Той ночью разведрота заснула не скоро. В своей небольшой землянке,
громко именуемой еще и канцелярией роты, долго ворочался на затянутых
плащ-палаткой нарах Грачев. Он был опытным офицером, сталинградцем. Во
всяких передрягах приходилось ему бывать, с разными людьми иметь дело: с
храбрецами - и трусы тоже попадались; с прекрасно обученными воинами - но и
с такими, что жмурятся от собственного выстрела; с ровесниками - и пожилыми
людьми; а теперь вот - бравыми, на подбор, парнями. Но такого, как Сережа
Кузовков, еще не было ни разу. Конечно, Грачев знал и про "Красных дьяволят"
и даже в хорошем настроении мурлыкал себе под нос: "Орленок, орленок...",
хотя считался человеком молчаливым и сумрачным. Но, положа руку на сердце,
он бы много отдал, чтобы все эти "дьяволята" и "орлята" остались на
привычном для него месте - на экранах кино, страницах книг, в песне. Ему
вполне хватало своих орлов, которые тоже были не просты: вроде бы все умели,
все понимали, запросто ковыряли мины ножиком, лихо парашют укладывали, а
говорить им о смертельной опасности было примерно то же самое, что пугать
букой. Солдат же, который ни черта не боится, - не очень-то легкий для
командира солдат.
Правда, Грачев мог легко разобраться, где напускная бравада, которая
сразу отлетит в бою, а где подлинное мастерство и уверенность воина.

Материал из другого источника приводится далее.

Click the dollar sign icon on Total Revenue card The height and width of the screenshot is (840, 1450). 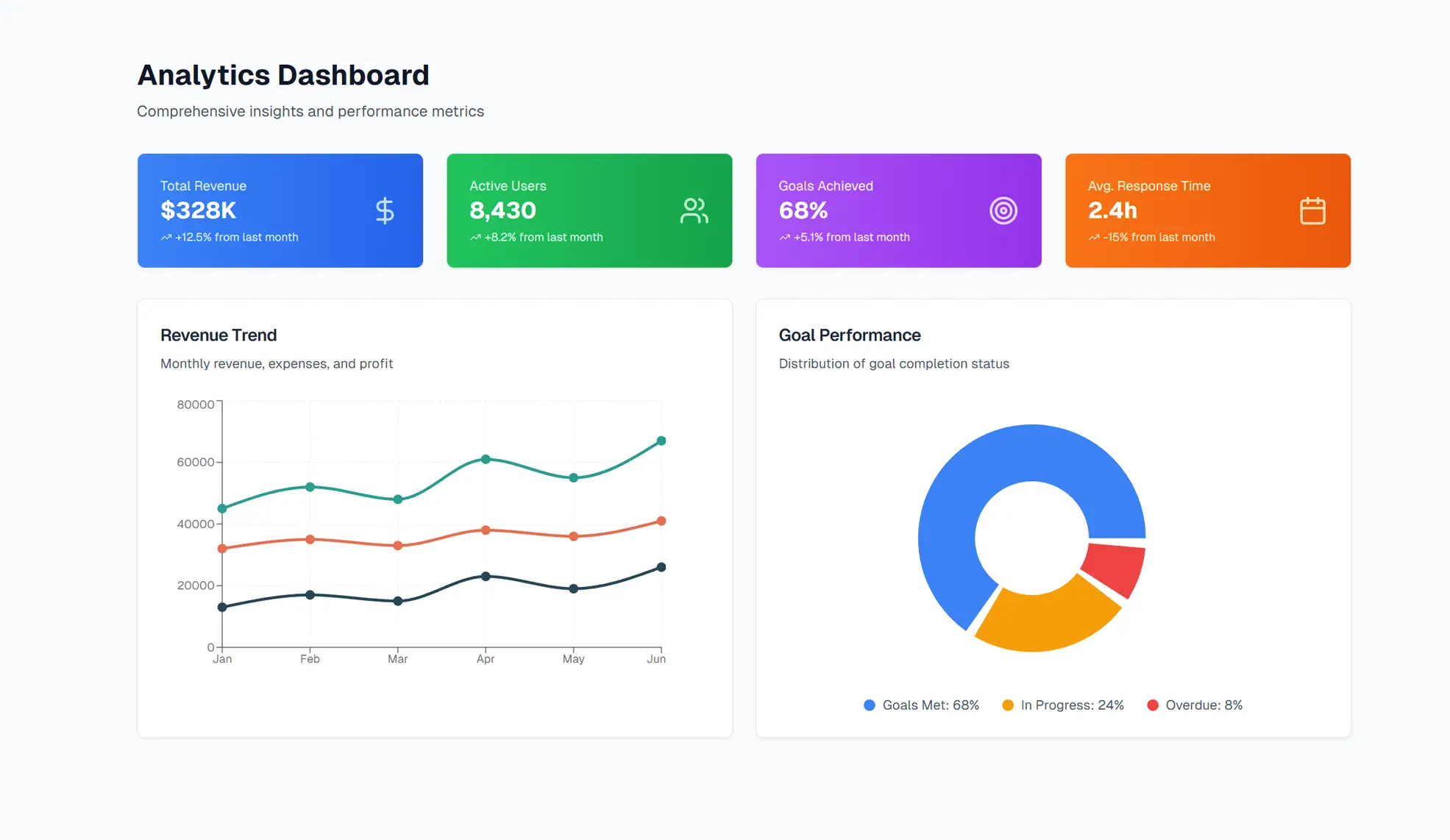pos(385,210)
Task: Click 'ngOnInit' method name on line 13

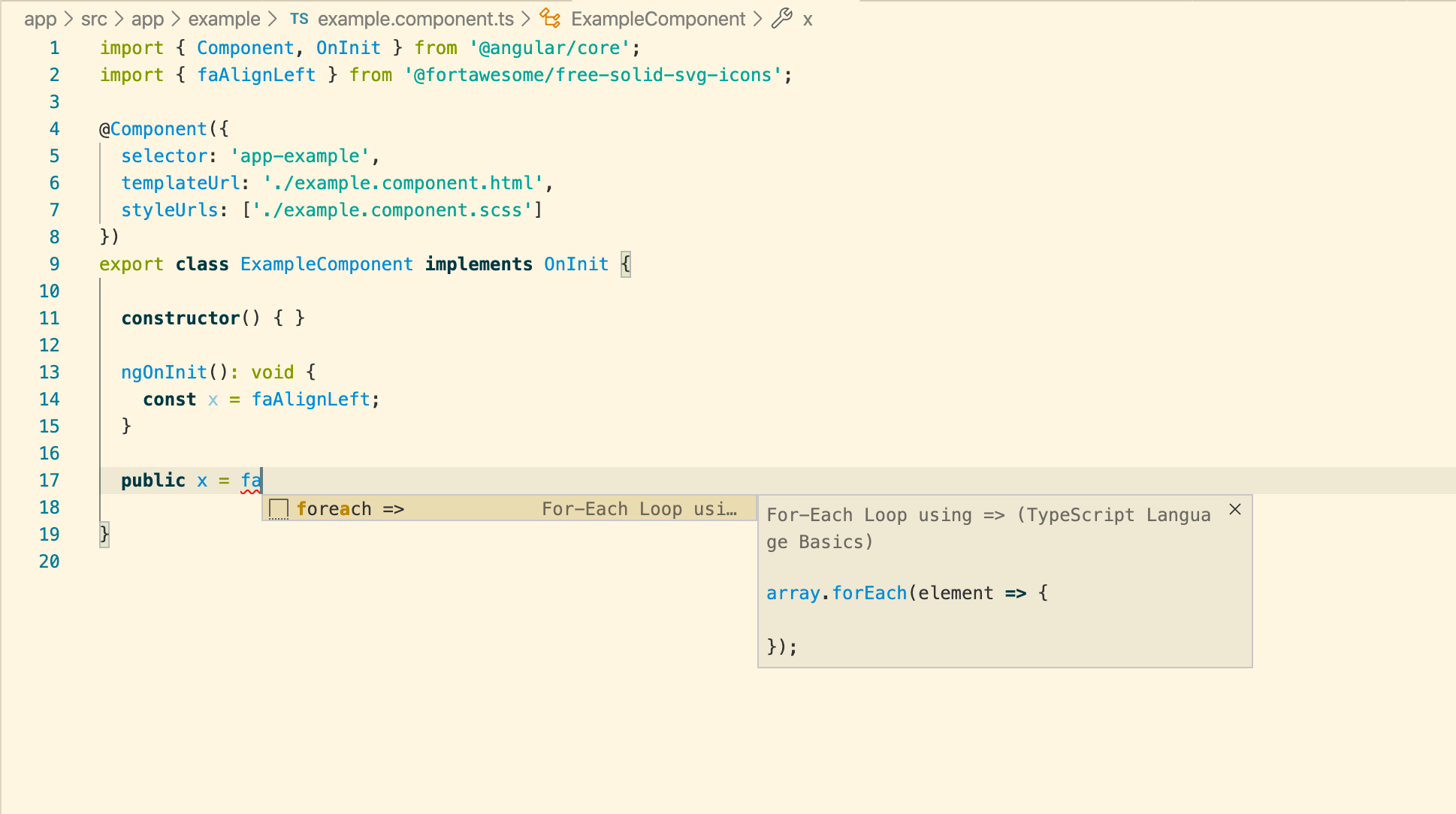Action: click(x=163, y=372)
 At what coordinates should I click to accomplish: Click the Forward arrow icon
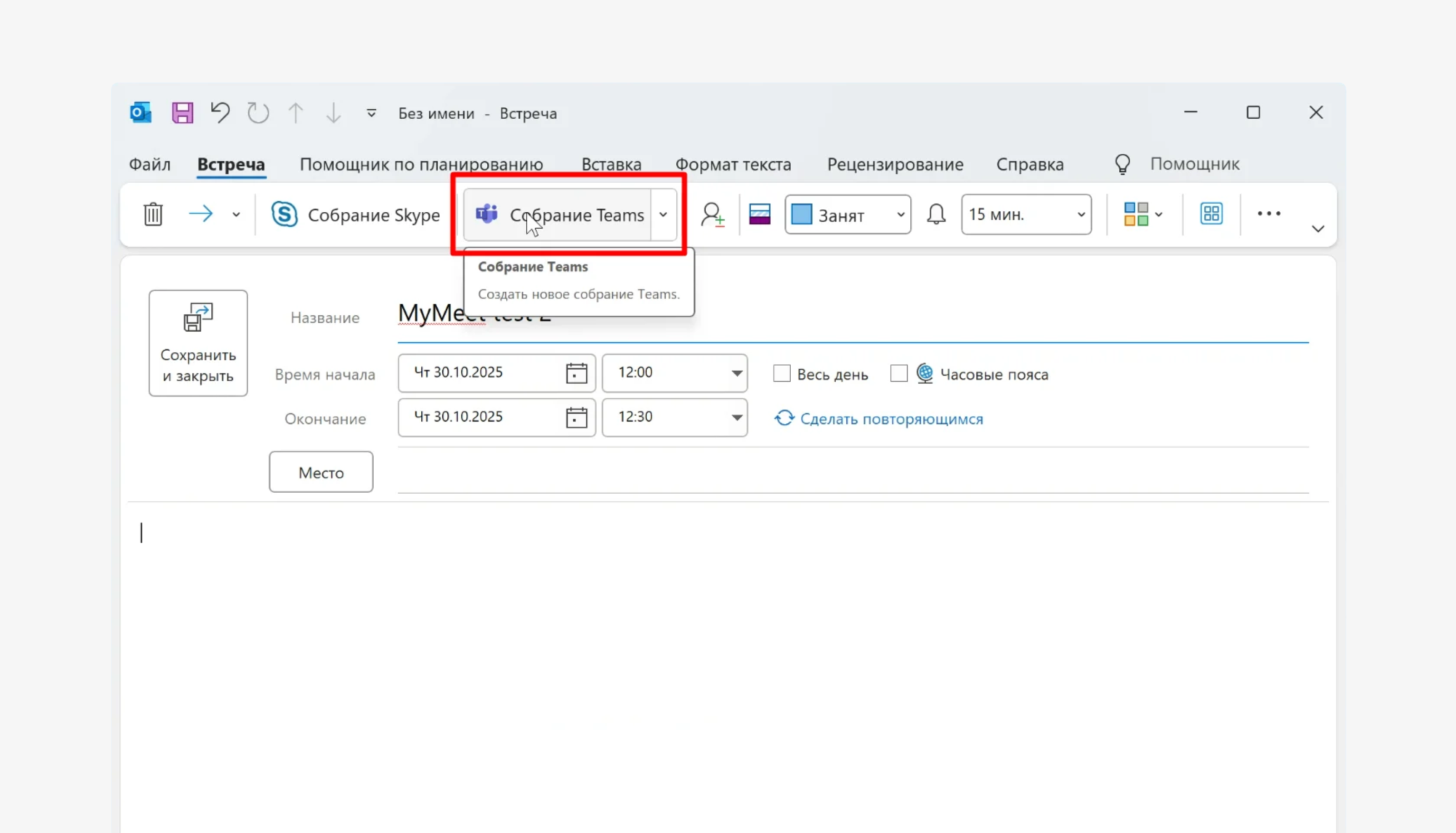201,215
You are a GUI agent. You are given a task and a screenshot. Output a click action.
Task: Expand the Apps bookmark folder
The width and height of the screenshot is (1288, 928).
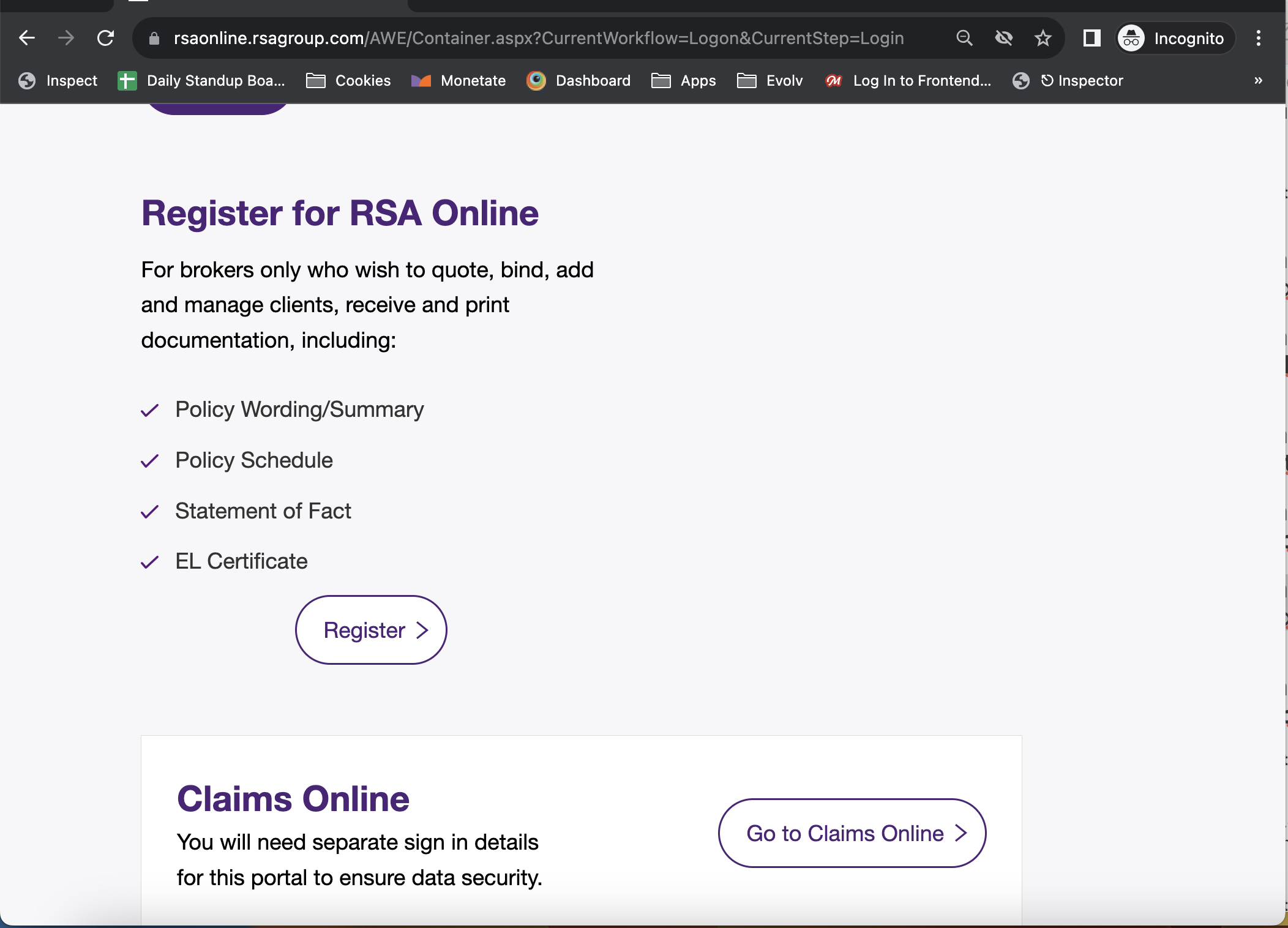[684, 80]
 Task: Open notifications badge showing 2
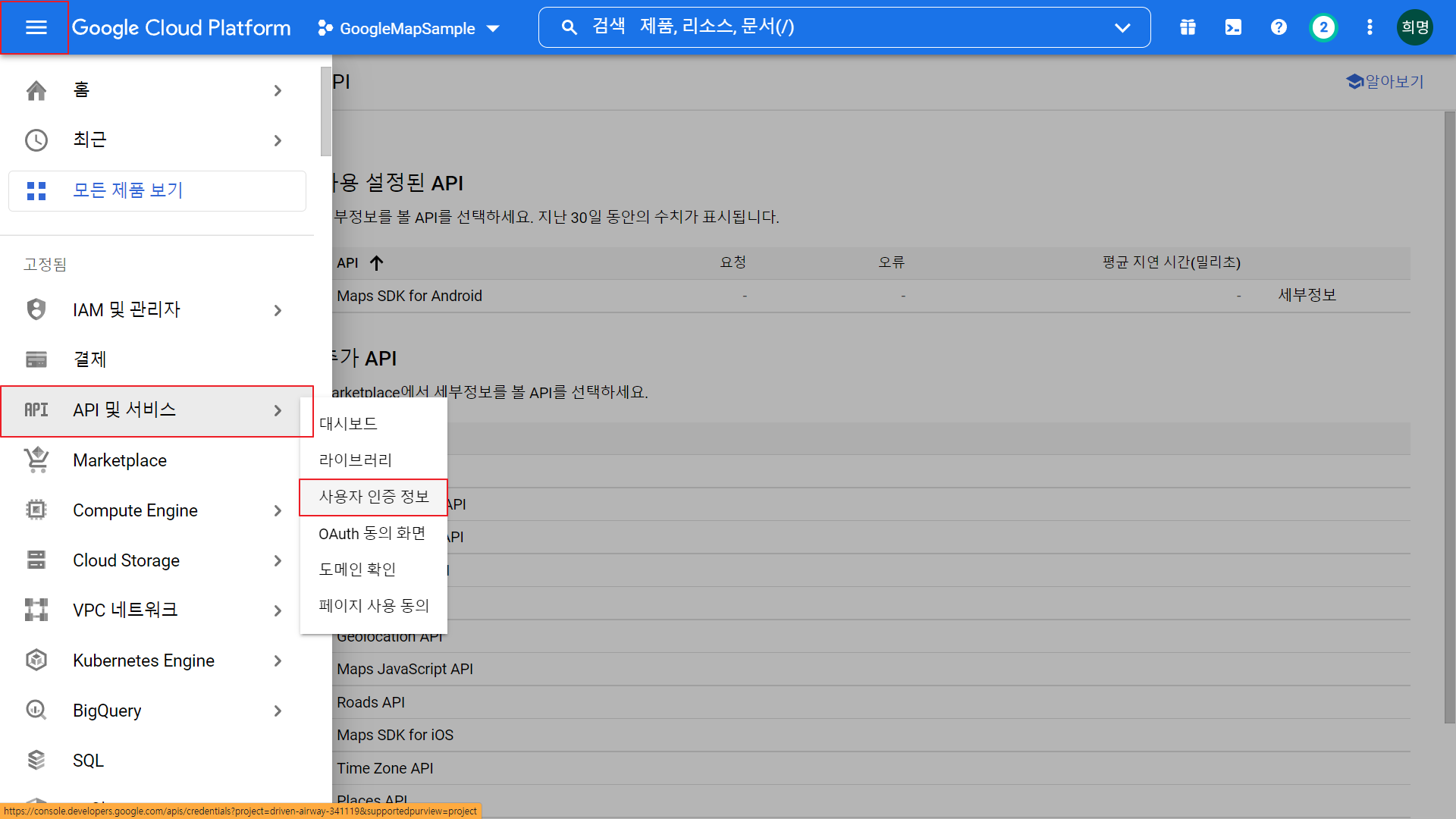tap(1323, 27)
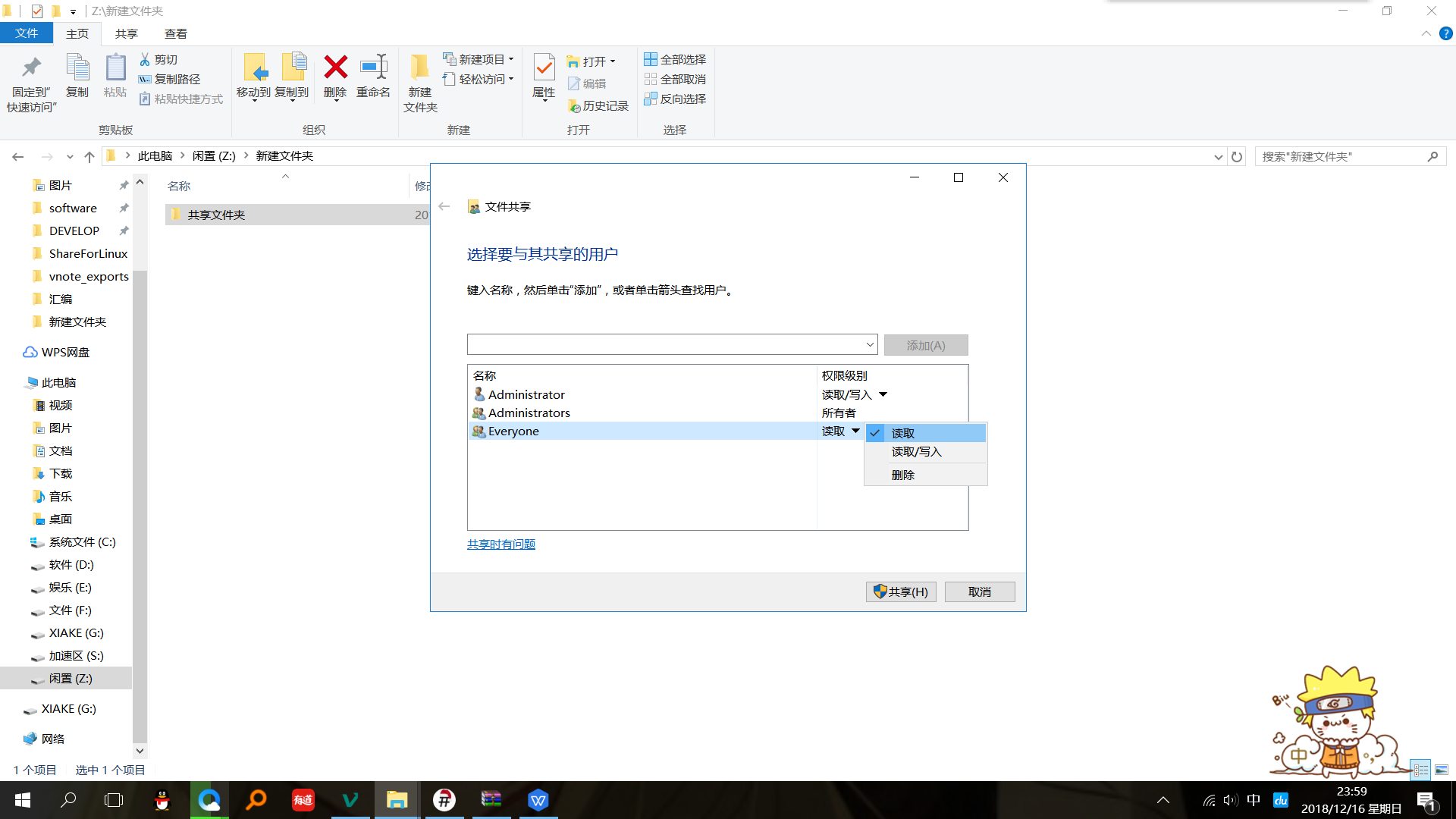Click the Rename (重命名) ribbon icon
Viewport: 1456px width, 819px height.
pos(373,68)
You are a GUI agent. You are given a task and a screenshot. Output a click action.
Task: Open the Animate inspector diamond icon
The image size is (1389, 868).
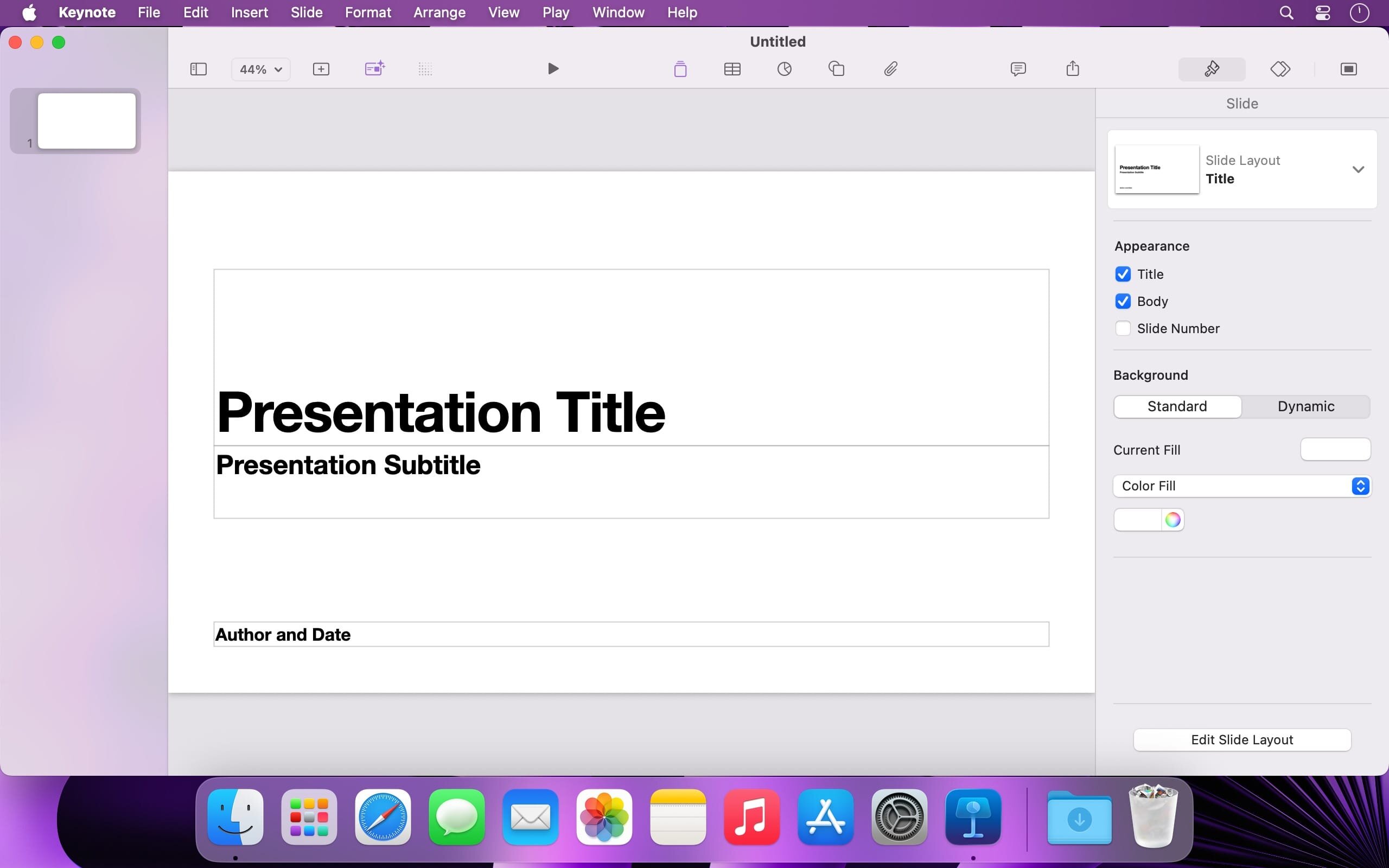tap(1280, 69)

Но в случае с Кузовковым для капитана Грачева все было внове. Он снова
и снова - в который уже раз с того дня, когда узнал, кого пришлют в роту, -
перебирал в памяти известные ему книги, где хоть что-нибудь говорилось о
воспитании подростков. Однако, кроме "Таинственного острова", "Детей
капитана Гранта" и "Педагогической поэмы", взахлеб прочитанной на третьей
полке битком набитого и черного от махорочного дыма вагона, которым ехал из
свердловского госпиталя сюда, в бригаду, ничего другого припомнить не мог. А
еще, как назло, крепко засела в голове бог весть где услышанная фраза:
"Воспитание и есть длительное воздействие на данный индивидуум..."
Попытался он, оперируя этими познаниями, наметить хоть какой-то план
обращения с пареньком, но ни натуралист Герберт, ни юный Роберт Грант в
разведроту десантников никак не вписывались, а из всей "Педагогической
поэмы" Грачеву почему-то больше всего запомнился Калина Иваныч со своим
любимым словечком "теорехтически".
- Длительное воздействие... Индивидуум... Теорехтически здорово, а
прахтически... А практически утро вечера мудренее! - наконец в сердцах
произнес он, раздавил махорочную цигарку в консервной банке и, дотянувшись
ногой до двери, распахнул ее, чтобы хоть немного вытянуло дым.
Тотчас в проеме, высветленном луной, показались сапоги. В землянку
заглянуло смутно различимое лицо караульного.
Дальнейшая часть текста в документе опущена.